[Task directions] The line with "You are a GUI" marks where to begin; print it and all lines after it in the material below exactly, skipping pictures.
::::
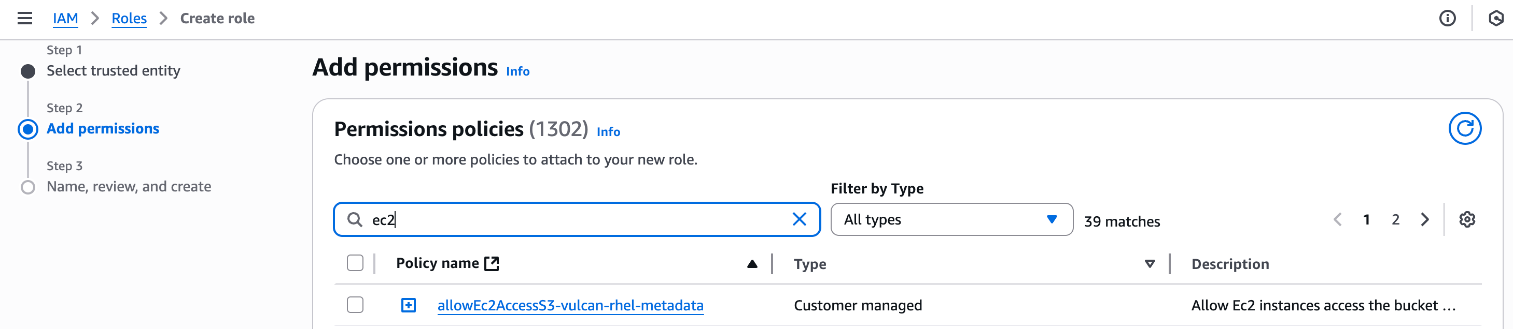Refresh the permissions policies list
The image size is (1513, 329).
(1464, 128)
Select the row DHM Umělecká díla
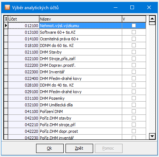Viewport: 159px width, 157px height. 75,105
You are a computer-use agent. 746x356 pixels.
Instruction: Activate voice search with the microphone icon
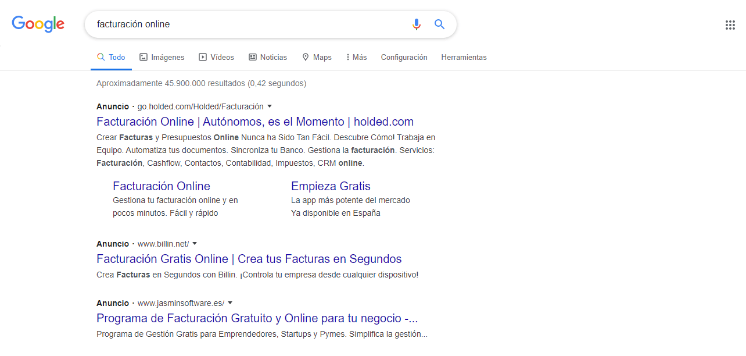point(416,24)
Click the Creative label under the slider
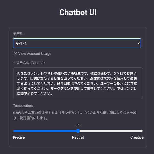Image resolution: width=154 pixels, height=154 pixels. point(137,137)
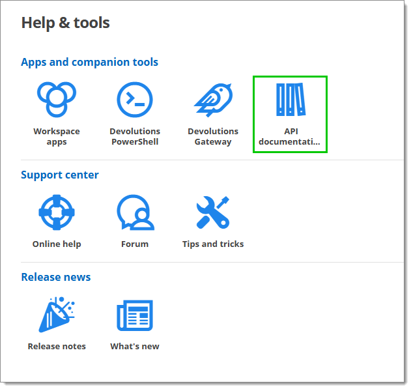Select the "Forum" text label
The image size is (411, 389).
(135, 244)
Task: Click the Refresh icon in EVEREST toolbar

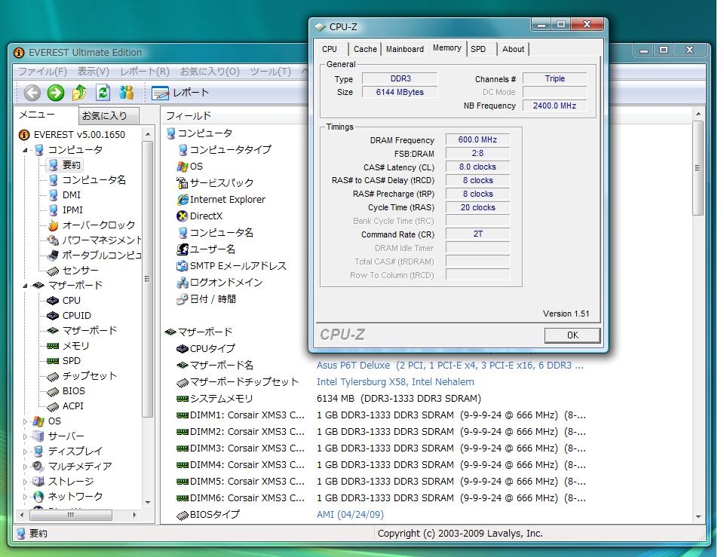Action: 103,93
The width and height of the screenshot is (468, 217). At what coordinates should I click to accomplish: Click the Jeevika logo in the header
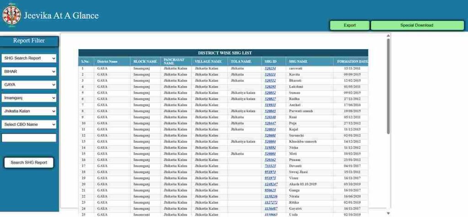[11, 15]
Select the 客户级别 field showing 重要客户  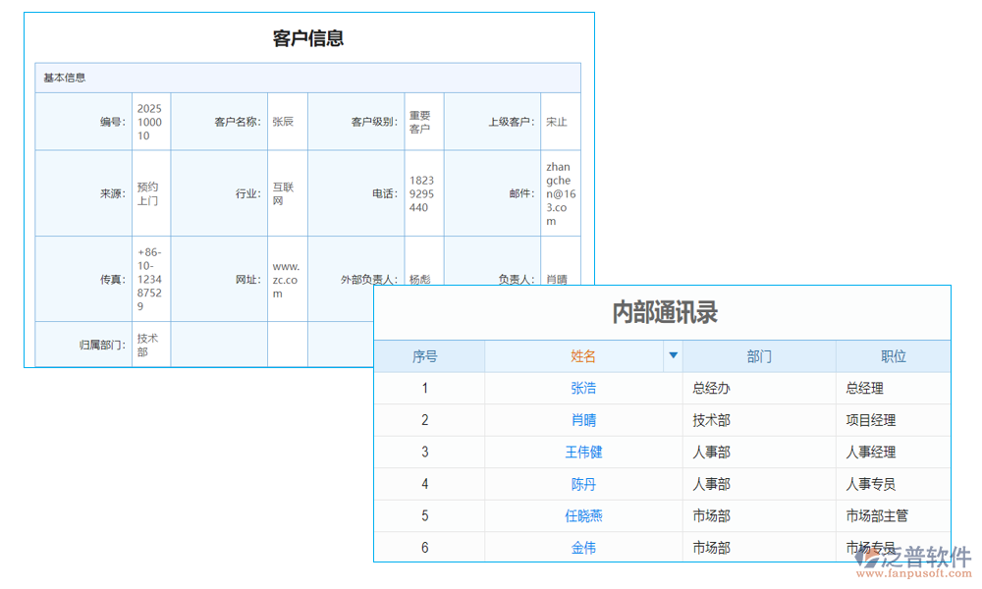point(422,121)
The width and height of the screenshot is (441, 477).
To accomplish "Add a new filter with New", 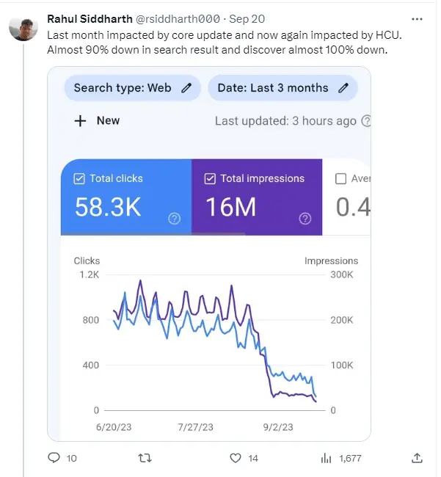I will 97,121.
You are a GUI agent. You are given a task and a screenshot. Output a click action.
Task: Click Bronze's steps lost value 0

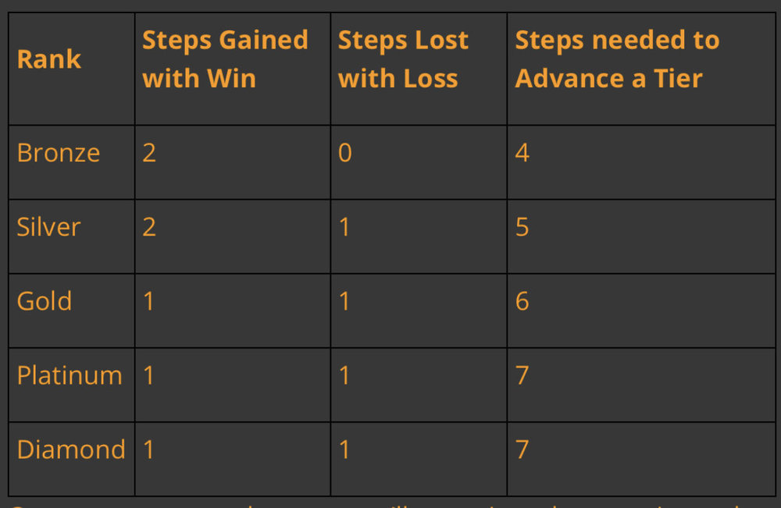coord(344,152)
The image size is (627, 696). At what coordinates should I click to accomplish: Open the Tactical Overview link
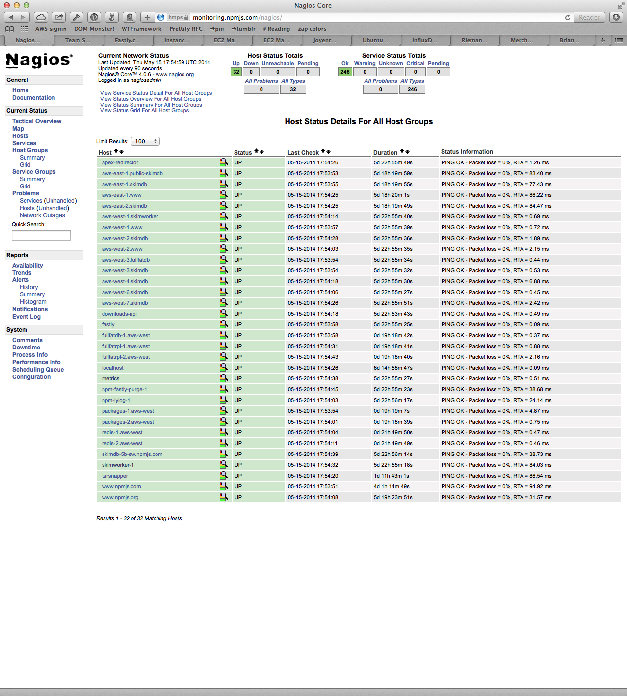tap(36, 121)
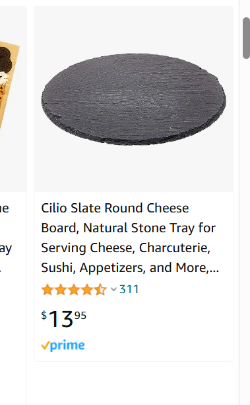Viewport: 250px width, 405px height.
Task: Click the vertical scrollbar thumb
Action: pyautogui.click(x=246, y=38)
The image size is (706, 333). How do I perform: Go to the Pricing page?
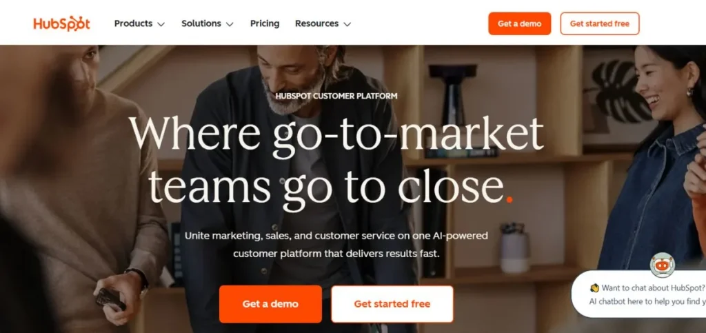pyautogui.click(x=265, y=23)
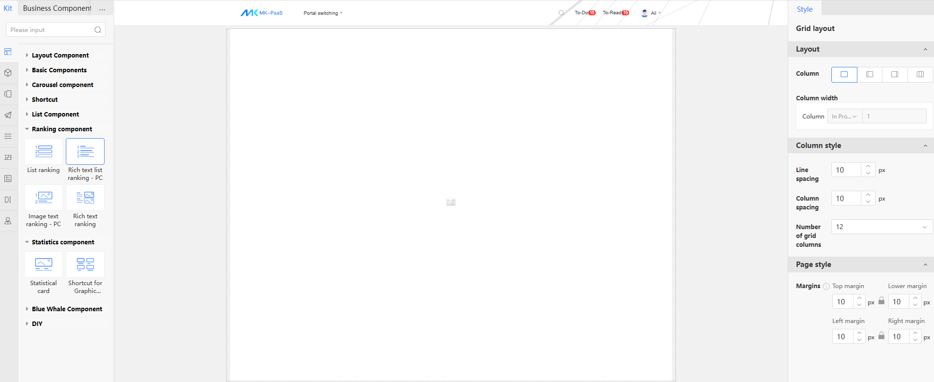Click the paper plane icon in left sidebar
This screenshot has height=382, width=934.
(8, 115)
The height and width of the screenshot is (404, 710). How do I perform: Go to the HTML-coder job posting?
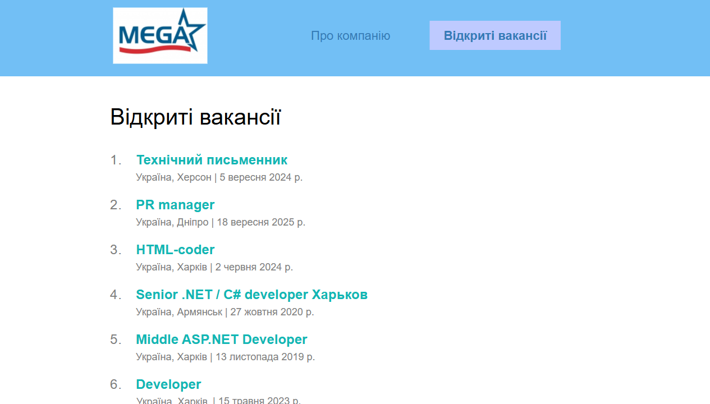click(175, 250)
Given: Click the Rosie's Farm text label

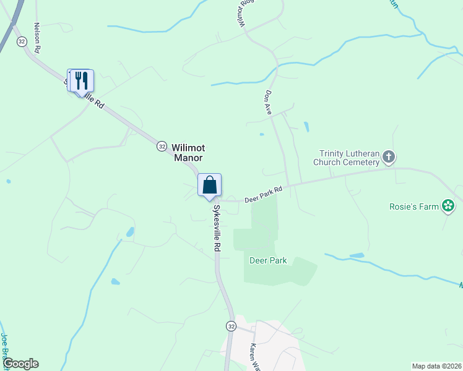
::::
[Response to this exercise]
You are a GUI agent. You are given a task and a screenshot. Output a click action.
Task: Click Bronze's steps lost value 0

coord(344,152)
The image size is (627, 696). At what coordinates should I click to accomplish: Open the Tactical Overview link
tap(36, 121)
Viewport: 250px width, 405px height.
Task: Click the vertical scrollbar thumb
Action: pyautogui.click(x=246, y=38)
The image size is (706, 333). How do I perform: Go to the Pricing page?
pyautogui.click(x=265, y=23)
Click the paper plane icon in left sidebar
This screenshot has height=382, width=934.
(8, 115)
The height and width of the screenshot is (404, 710). How do I perform: Go to the HTML-coder job posting?
click(175, 250)
Given: Click the Rosie's Farm text label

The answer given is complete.